Any Frenchman with a knowledge of his country’s history should hear alarm bells ringing. The ECB is running the Eurozone’s money and assets in a similar fashion to that of John Law’s Banque Generale Privée (renamed Banque Royale in 1719), which ran those of France in 1716-20. The scheme at its heart was simple: use the money-issuing monopoly granted to the bank by the state to drive up the value of the Mississippi Company’s shares using paper money created for the purpose. The Duc d’Orleans, regent of France for the young Louis XV, agreed to the scheme because it would provide the Bourbons with much-needed funds.

This is pretty much what the ECB is doing today, except on a far larger Eurozone-wide basis. The need for government funds is of primary importance today, as it was then.

In Law’s day, France did not have a central bank, such as the Bank of England, managing the issue of government debt, let alone a functioning government bond market. The profligate spending of Louis XIV had left the state three billion livres in debt, which was the equivalent of 1,840 tonnes of gold. This was about 85% of the world’s estimated gold stock at that time, at the livre’s conversion rate into Louis d’Or. John Law would almost double that by June 1720, with unbacked livre notes issued by his bank.

Today, the assets being overvalued for the governments’ benefit are government bonds themselves, but the principal is the same. There is no need to use a separate, Mississippi-style vehicle, because there is a fully functioning government bond market.

Banque Generale created the bank credit for France’s upper and middle classes to buy Mississippi Company shares, driving up the price and making yet higher prices a certainty. Law had set up a money-making machine for those with a modicum of wealth, but the ten per cent down-payment required to subscribe for Mississippi shares made speculation available to the servant classes as well. The result was virtually everyone in Paris was caught up in the speculative fever, and Mississippi shares increased from the 15 livres deposit to 18,000 livres fully paid at the peak in June 1720. The term “millionaire” dated from that time.
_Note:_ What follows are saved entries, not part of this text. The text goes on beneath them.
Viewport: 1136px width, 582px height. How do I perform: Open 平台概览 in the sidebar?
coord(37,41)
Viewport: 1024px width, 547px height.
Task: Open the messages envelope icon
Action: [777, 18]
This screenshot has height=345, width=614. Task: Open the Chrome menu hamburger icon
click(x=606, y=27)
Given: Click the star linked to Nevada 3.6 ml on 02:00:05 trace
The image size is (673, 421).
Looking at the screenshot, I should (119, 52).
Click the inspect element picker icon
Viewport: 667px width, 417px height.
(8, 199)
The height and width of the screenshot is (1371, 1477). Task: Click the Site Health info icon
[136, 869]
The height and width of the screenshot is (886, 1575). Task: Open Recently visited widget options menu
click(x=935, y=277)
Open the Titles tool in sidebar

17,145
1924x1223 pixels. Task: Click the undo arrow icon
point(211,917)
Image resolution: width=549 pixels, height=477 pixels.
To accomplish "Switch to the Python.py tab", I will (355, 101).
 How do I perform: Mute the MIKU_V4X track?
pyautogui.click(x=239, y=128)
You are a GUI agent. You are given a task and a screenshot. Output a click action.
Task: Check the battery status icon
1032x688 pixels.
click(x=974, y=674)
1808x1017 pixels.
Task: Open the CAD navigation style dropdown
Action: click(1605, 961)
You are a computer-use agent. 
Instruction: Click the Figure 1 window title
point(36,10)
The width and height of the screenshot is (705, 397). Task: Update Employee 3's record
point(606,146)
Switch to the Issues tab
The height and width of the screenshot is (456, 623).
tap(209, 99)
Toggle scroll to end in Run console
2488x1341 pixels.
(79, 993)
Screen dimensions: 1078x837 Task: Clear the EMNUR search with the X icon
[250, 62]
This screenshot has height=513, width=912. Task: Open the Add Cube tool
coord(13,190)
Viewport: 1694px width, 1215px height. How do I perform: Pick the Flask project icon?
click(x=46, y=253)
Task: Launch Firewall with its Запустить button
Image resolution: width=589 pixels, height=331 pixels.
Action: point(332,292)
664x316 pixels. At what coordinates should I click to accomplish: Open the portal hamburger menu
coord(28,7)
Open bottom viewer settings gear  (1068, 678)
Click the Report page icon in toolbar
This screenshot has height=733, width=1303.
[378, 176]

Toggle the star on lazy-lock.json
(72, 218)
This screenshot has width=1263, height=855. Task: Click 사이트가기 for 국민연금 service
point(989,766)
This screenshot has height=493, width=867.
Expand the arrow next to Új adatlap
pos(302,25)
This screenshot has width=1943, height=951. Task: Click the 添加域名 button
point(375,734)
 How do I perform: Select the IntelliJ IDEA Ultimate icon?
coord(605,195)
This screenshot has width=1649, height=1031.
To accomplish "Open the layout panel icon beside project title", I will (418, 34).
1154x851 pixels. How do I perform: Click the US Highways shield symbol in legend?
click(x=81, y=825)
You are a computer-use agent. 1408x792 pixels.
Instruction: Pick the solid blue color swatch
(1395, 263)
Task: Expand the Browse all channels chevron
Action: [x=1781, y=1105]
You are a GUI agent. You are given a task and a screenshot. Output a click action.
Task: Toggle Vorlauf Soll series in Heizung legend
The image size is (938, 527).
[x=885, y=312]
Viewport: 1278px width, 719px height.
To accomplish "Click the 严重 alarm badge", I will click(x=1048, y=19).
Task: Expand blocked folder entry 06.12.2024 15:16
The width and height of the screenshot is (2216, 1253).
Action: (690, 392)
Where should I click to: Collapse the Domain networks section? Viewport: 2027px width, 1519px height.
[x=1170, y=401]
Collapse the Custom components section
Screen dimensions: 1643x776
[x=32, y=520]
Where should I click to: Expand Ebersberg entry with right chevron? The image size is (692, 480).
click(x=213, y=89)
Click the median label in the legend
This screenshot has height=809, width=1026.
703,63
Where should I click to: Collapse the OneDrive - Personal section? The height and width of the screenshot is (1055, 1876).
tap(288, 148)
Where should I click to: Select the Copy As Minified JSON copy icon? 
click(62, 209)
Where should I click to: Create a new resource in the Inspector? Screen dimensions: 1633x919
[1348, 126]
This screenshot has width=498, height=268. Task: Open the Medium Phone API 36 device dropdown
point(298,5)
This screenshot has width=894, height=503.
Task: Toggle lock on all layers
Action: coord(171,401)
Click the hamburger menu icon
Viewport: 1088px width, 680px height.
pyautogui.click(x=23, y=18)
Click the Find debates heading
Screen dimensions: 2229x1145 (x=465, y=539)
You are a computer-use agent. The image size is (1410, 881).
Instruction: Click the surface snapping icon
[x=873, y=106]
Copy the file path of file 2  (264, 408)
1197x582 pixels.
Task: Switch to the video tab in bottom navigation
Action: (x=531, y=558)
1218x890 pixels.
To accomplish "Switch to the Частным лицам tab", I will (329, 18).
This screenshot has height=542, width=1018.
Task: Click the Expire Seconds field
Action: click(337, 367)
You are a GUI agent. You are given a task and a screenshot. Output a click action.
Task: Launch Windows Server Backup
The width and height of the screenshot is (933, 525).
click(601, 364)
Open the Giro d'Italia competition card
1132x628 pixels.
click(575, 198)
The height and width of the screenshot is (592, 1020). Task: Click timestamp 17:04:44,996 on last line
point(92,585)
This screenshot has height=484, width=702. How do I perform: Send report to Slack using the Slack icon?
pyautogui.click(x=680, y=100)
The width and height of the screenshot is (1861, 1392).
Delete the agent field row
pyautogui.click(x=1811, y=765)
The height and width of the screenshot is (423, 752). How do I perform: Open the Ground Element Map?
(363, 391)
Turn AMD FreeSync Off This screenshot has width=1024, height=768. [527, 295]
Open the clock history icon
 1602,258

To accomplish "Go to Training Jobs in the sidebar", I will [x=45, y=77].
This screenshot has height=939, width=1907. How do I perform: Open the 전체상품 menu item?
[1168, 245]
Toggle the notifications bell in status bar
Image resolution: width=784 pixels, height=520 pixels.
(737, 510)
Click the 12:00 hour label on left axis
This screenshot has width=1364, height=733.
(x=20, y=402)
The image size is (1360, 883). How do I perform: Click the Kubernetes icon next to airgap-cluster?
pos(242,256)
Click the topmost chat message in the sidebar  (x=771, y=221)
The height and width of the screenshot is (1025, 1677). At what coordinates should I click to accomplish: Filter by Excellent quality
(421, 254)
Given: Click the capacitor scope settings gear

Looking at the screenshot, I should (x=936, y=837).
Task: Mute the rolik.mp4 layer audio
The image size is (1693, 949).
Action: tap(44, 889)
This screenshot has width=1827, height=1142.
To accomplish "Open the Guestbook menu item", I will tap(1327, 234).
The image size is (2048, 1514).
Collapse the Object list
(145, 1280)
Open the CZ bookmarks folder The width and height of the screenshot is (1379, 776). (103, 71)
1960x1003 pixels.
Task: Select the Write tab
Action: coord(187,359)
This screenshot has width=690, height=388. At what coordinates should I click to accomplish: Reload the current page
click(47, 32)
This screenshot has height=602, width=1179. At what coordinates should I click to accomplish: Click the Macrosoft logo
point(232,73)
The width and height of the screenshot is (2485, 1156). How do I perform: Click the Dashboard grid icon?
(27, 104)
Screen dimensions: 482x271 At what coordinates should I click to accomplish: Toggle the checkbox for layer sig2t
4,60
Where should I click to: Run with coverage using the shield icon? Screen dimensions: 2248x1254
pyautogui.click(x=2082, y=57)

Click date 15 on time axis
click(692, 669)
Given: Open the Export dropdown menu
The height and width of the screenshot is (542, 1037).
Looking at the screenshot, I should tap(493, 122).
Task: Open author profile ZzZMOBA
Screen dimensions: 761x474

Today, the ECB is doing things a little differently, creating money to buy government bonds from the banks, enabling governments to continue to spend without the threat of a funding crisis. Basel III banking regulations, which exempt banks from having to apply a risk weighting to government bonds, ensures that the bonds are also in great demand as collateral, further guaranteeing that the banks will continue to buy them.

However, in common with Law’s scheme, the ECB needs new suckers all the time to keep the market from stalling, so the ECB is extending the scheme beyond sovereign debt by buying up investment grade bonds as well. And since it can conjure up money out of thin air, it will also pay the commercial banks interest to borrow from it, ensuring the yields on all bonds purchased with this finance will continue to fall in line with negative interest rates.